Were the U.S. to hold back other countries attempting to compete in AI, efforts to develop global rules and standards for AI and other digital technologies would become a confrontation between AI haves and have-nots. Many countries would attempt to rein in U.S. AI success by working to create barriers to its digital engagement in the world’s economies.
There is also the risk that, without an open approach that focuses on supporting and partnering with other countries wishing to participate in the AI economy, China would see an opening to build closer ties with U.S. allies and other countries important to U.S. interests.
Finally, AI development outside of the U.S., open-source development generally, and cheaper and faster AI-developing technology together suggest that there may be little the U.S. can do to stop the broad diffusion of current AI technology. At the same time, the global AI competition data shows that the U.S. does not risk losing its leadership position in AI even in a more open and competitive environment.
A U.S. AI policy that is open to global competition and innovation would still require a hands-on approach to various AI challenges and opportunities. For example, the U.S. government would still have an active approach in areas like the use of AI in weapons systems and monitoring and ensuring the safety of frontier models. U.S. policymakers could also work proactively to keep the global AI ecosystem open, steering allies and partners away from the far too common move toward the closed ecosystems of digital sovereignty in the name of strategic autonomy. Beyond that, the current wave of global AI diffusion might prompt policymakers to revisit AI-impacting laws to ensure that they promote openness and collaboration—along with healthy competition—instead of balkanization and division.

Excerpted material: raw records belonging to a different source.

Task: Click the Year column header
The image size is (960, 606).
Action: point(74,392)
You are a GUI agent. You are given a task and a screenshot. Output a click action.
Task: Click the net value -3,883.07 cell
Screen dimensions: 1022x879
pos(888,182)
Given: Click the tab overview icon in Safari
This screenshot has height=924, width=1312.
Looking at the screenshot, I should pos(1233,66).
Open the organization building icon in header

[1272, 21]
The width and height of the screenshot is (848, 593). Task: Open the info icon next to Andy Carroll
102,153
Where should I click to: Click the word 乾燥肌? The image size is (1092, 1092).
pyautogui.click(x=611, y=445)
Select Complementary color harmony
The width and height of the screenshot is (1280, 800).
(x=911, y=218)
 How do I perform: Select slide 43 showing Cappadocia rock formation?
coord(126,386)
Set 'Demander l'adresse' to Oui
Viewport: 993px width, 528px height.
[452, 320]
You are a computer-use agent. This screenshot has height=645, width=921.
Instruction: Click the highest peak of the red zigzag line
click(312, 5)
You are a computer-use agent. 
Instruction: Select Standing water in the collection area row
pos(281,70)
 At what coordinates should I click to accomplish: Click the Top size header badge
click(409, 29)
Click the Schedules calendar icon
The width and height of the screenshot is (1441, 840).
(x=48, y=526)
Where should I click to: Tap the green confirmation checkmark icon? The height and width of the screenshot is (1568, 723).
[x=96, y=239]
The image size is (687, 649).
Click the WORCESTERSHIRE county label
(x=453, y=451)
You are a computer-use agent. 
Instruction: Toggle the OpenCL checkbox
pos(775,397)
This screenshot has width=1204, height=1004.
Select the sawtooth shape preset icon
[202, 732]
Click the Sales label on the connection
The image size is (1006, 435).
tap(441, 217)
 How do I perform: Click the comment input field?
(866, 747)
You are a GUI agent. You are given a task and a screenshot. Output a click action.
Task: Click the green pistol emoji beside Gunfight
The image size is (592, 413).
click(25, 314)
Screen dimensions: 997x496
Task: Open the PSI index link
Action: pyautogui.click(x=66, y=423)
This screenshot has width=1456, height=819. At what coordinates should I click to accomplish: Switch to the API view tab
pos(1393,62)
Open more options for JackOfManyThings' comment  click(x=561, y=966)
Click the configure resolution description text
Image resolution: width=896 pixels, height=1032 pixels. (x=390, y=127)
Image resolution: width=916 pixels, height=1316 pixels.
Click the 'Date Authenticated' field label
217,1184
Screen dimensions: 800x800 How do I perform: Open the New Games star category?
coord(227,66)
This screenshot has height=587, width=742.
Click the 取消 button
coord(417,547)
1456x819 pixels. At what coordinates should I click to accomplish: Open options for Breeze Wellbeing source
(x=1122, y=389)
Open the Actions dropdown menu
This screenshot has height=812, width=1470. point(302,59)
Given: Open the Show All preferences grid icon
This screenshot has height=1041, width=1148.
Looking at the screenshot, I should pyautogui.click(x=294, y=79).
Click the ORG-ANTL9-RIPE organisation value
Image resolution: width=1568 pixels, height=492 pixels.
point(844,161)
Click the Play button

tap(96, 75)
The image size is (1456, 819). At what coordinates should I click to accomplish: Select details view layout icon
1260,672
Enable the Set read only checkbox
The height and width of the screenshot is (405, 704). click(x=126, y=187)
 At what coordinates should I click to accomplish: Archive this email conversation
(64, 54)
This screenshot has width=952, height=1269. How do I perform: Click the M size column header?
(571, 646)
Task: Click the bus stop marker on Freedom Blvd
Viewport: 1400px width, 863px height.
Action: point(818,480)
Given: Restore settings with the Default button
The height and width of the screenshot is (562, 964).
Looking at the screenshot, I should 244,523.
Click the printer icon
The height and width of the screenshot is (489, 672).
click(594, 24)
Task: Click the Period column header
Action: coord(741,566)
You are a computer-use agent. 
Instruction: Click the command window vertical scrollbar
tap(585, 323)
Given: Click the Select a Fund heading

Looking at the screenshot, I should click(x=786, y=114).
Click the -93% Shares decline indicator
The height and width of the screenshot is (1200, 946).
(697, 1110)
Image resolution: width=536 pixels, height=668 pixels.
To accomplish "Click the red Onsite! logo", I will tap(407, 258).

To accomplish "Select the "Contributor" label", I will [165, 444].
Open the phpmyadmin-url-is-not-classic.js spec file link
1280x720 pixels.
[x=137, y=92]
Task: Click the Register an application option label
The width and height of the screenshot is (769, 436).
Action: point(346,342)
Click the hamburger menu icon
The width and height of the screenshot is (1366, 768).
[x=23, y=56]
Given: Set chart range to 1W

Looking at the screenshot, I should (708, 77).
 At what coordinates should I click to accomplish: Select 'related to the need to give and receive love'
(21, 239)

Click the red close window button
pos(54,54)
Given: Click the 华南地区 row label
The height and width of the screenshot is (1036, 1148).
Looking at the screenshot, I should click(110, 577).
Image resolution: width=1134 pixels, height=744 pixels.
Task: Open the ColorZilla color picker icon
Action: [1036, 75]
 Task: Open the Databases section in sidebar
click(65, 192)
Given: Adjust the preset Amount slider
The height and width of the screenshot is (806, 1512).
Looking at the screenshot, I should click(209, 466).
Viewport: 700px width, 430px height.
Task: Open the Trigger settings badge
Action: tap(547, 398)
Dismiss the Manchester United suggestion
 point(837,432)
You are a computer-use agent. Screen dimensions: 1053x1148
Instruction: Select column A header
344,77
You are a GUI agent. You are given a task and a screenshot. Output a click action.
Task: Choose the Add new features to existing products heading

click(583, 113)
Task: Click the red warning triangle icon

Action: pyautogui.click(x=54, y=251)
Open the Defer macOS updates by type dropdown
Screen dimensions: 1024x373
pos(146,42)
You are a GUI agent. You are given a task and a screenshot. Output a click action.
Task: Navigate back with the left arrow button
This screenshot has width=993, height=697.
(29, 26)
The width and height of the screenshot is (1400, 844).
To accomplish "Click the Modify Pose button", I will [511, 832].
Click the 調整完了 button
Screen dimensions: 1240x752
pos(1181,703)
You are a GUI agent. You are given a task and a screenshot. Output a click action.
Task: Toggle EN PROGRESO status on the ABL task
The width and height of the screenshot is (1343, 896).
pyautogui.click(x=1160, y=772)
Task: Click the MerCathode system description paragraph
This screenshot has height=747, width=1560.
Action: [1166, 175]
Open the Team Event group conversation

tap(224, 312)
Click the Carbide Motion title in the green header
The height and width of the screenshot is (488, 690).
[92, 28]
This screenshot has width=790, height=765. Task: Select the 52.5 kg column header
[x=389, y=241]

The ultimate goal should be digital solidarity: technological self-determination through partnerships and alliances among open, democratic, and rule-bound societies. Given the current technological and geopolitical landscape, this goal could come with an acknowledgment that less democratic countries will need to be part of the solidarity ecosystem for some time and that the balance between partnership and competition will be a tough but necessary one to maintain. Countries in that ecosystem can also ensure that other, less competitive nations are not left behind and are supported in their effort to participate in the AI economy and avoid becoming AI vassal states.